“Marcas” en un mundo de transparencia total
Durante décadas las empresas podían construir su marca a través de publicidad y comunicación institucional, con una planificación de inversión. Hoy, en cambio, la reputación se define en una conversación permanente entre consumidores, medios y redes sociales.
Hace treinta años construir una marca era relativamente simple.
Las empresas controlaban los principales canales de comunicación: publicidad, relaciones públicas y medios tradicionales.
Pero internet cambió esa ecuación.
Hoy las marcas viven en un entorno donde cualquier persona puede opinar, publicar una experiencia o amplificar una crítica.
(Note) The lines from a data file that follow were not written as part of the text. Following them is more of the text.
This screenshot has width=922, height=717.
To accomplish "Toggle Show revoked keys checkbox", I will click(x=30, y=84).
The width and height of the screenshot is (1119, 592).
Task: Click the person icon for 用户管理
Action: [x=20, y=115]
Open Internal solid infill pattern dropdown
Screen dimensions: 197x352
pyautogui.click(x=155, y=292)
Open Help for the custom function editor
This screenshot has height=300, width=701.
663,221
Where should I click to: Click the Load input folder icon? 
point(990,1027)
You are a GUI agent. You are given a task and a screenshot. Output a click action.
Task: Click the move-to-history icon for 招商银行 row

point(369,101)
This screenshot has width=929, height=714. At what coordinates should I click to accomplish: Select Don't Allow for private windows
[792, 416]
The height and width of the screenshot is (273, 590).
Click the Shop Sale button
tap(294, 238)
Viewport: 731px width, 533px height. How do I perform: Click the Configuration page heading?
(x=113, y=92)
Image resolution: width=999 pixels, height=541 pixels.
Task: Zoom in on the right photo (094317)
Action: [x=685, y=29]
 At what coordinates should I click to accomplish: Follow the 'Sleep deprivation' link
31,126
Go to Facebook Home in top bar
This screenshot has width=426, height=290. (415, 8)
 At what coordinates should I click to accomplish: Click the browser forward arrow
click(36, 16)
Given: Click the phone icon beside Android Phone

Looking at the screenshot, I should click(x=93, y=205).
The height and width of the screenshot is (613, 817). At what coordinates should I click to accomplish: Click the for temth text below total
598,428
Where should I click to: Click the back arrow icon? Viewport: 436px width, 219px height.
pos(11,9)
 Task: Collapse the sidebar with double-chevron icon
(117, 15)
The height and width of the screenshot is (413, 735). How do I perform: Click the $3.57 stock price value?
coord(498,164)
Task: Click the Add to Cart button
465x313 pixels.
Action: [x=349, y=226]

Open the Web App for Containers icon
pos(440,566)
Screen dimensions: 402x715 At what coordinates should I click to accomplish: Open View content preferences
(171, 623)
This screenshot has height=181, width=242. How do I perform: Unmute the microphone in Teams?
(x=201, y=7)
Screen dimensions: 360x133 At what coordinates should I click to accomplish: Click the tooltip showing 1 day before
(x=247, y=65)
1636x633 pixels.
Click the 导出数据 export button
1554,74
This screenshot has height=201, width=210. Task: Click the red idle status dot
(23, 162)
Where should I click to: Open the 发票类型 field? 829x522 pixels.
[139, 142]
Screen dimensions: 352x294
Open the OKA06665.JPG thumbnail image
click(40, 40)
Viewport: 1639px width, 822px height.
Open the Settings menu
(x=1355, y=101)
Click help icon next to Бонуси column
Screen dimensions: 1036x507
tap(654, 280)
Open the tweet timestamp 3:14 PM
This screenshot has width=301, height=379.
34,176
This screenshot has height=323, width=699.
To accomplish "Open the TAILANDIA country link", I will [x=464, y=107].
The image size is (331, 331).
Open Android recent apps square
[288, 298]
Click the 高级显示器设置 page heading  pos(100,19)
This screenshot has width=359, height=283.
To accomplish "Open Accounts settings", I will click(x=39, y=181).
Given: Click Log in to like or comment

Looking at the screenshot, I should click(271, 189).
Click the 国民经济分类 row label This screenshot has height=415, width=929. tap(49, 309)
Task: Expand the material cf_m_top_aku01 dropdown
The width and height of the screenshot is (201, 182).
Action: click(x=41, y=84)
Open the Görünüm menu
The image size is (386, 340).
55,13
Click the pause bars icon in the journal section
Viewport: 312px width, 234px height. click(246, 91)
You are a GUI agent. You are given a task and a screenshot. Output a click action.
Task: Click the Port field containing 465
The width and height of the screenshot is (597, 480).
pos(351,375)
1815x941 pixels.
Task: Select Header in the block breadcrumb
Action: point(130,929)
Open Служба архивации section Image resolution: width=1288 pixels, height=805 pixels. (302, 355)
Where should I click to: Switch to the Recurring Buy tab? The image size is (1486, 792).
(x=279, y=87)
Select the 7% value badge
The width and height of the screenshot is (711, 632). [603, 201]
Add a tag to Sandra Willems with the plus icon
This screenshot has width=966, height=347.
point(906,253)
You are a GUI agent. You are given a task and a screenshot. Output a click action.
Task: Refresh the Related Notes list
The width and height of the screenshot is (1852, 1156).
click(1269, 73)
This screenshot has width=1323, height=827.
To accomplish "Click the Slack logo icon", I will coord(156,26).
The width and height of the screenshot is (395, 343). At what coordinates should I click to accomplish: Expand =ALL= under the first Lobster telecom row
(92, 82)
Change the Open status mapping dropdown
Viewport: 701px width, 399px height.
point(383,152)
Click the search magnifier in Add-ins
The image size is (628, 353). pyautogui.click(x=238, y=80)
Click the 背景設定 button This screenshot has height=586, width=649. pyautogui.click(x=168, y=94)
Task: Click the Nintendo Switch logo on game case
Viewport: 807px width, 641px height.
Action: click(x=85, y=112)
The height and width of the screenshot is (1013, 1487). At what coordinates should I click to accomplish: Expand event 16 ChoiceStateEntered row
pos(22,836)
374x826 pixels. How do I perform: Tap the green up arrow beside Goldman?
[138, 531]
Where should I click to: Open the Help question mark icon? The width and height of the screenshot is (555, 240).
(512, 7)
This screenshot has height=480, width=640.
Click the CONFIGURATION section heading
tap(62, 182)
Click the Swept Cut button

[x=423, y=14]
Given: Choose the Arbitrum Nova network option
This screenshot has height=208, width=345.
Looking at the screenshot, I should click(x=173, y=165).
La reputación dejó de ser un activo controlado y pasó a ser un fenómeno distribuido.
Este cambio se explica por tres factores:
- Acceso masivo a información: Los consumidores pueden investigar productos, comparar precios y leer opiniones en segundos.
- Amplificación social: Una experiencia positiva o negativa puede viralizarse rápidamente.
- Participación activa de los usuarios: Las audiencias ya no solo consumen información: también la producen.
En este contexto, construir una marca sólida requiere algo más que publicidad.
Requiere coherencia también en tres dimensiones: promesa, experiencia y reputación.
La promesa es lo que la marca comunica.
La experiencia es lo que el cliente realmente vive.
La reputación es lo que las personas cuentan sobre esa experiencia.
Cuando esas tres dimensiones están alineadas, la marca se fortalece. Cuando se contradicen, aparece el problema reputacional.
Las marcas exitosas hoy comparten algunas de estas características:
- Propósito claro
Las empresas necesitan definir qué valor generan para la sociedad. - Experiencia consistente
La reputación se construye en cada interacción con el cliente. - Narrativa coherente
La comunicación debe reforzar valores y cultura organizacional.
La conclusión es simple: Hoy una marca no se construye solamente con comunicación. Se construye con comportamientos consistentes que la comunicación ayuda a visibilizar.